#### THE TASK
Because the copy must hold no pictures, return the data below with all of its words intact.

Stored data

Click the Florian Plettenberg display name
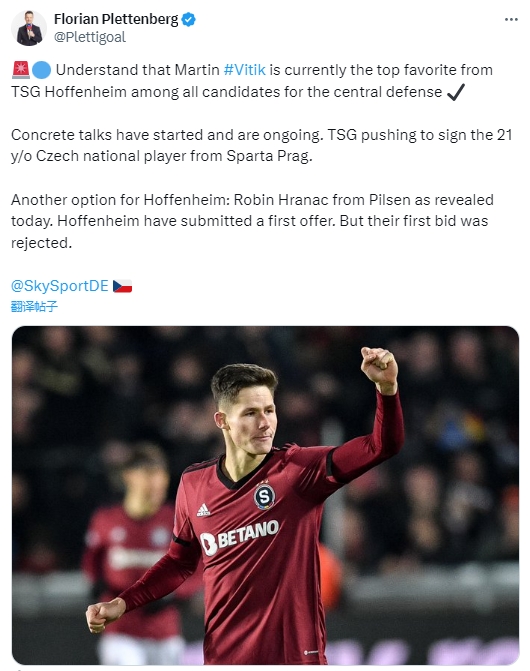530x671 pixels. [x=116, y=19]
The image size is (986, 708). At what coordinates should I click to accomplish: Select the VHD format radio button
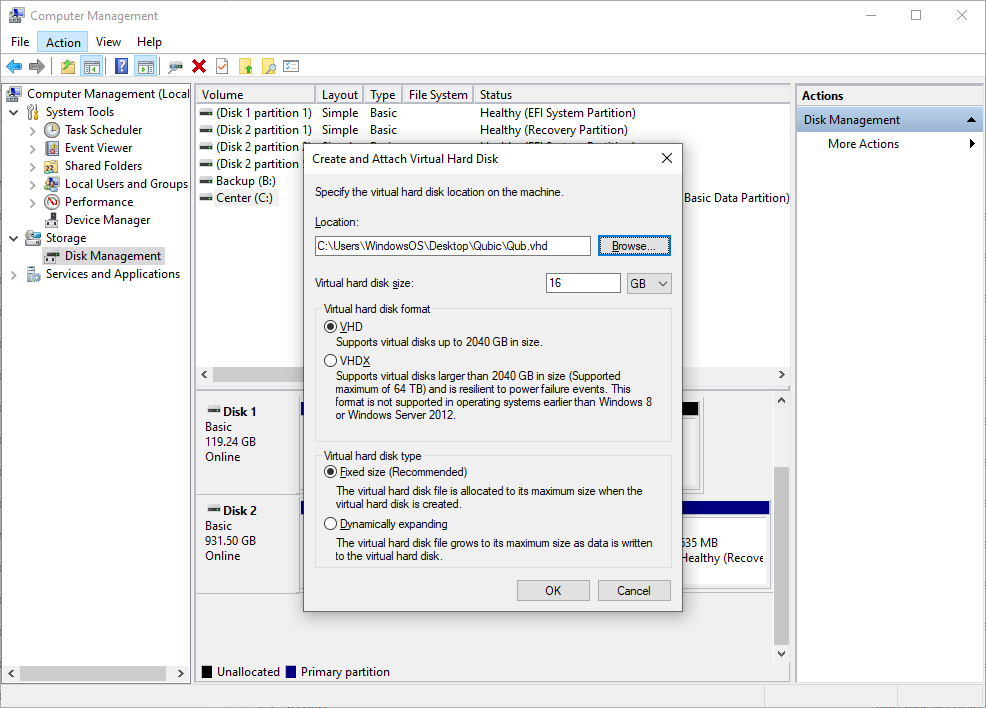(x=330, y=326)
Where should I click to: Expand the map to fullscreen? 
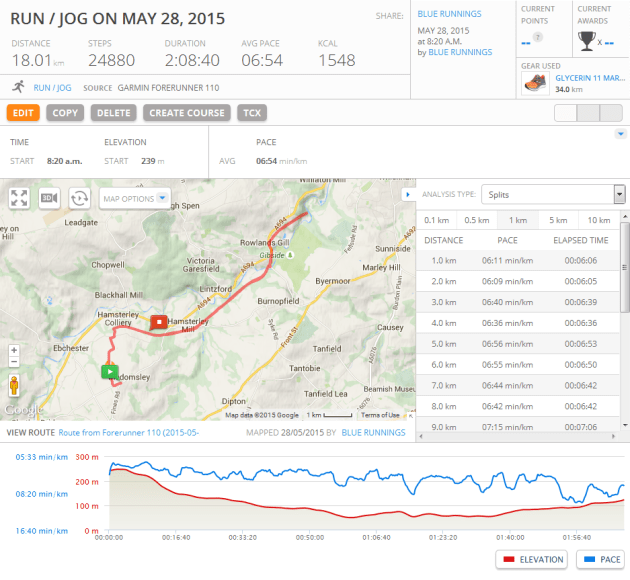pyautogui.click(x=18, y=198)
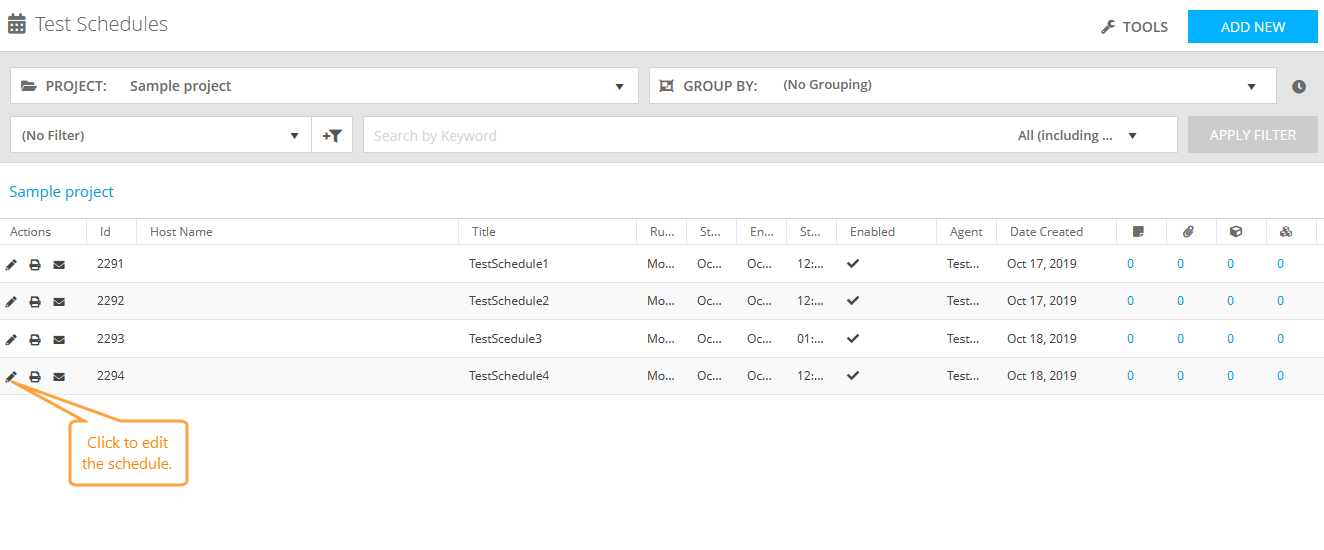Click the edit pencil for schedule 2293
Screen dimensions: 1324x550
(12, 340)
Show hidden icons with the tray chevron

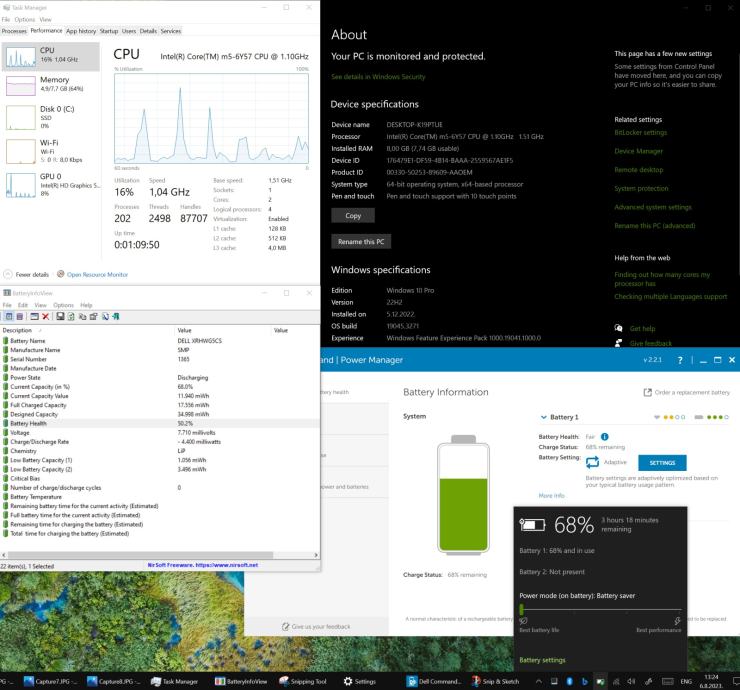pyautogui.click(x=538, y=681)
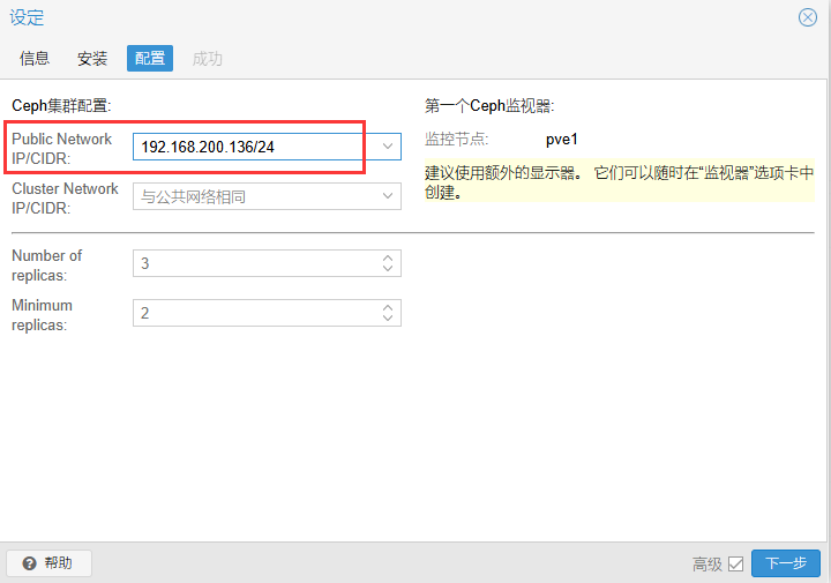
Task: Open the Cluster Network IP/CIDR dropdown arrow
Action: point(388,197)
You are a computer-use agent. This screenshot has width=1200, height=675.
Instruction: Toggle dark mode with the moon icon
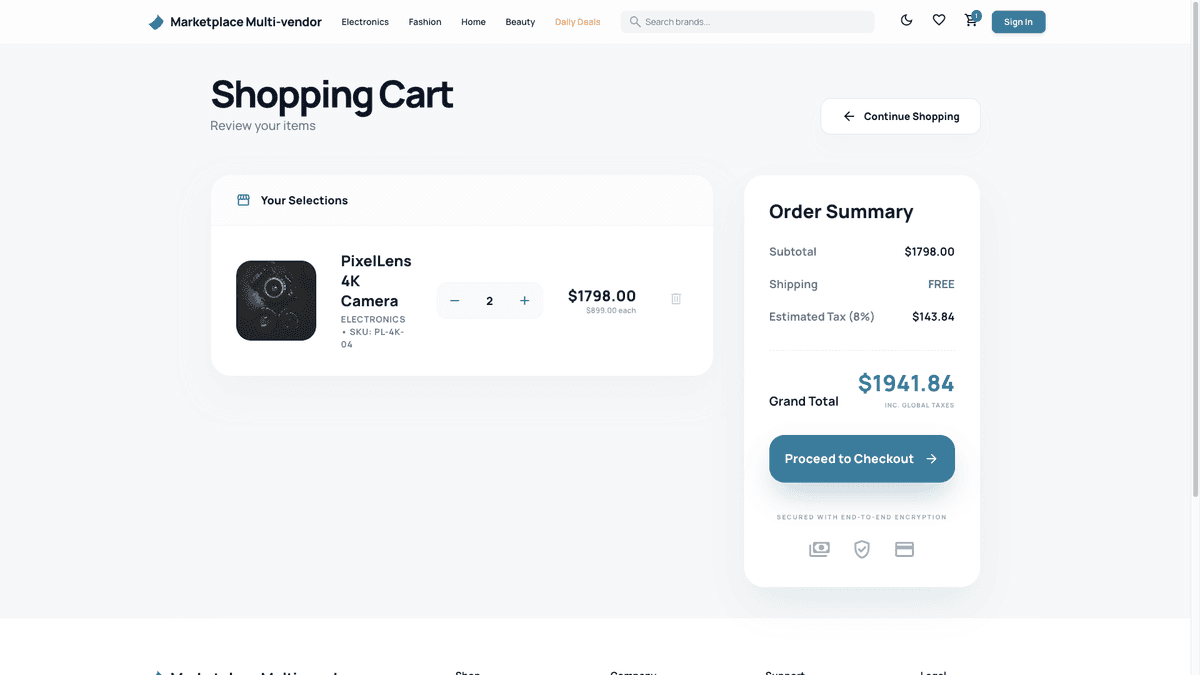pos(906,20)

#### RESPONSE TO THIS EXERCISE
Click the Florian Plettenberg display name
530x671 pixels. [x=116, y=19]
The image size is (986, 708). At what coordinates should I click to accomplish: Select the VHD format radio button
(x=330, y=326)
Where should I click to: Expand the map to fullscreen? 
pyautogui.click(x=18, y=198)
Click the edit pencil for schedule 2293
Screen dimensions: 1324x550
(12, 340)
Show hidden icons with the tray chevron

pyautogui.click(x=538, y=681)
Task: Open the Cluster Network IP/CIDR dropdown arrow
Action: point(388,197)
You are a computer-use agent. This screenshot has width=1200, height=675.
Instruction: Toggle dark mode with the moon icon
pos(906,20)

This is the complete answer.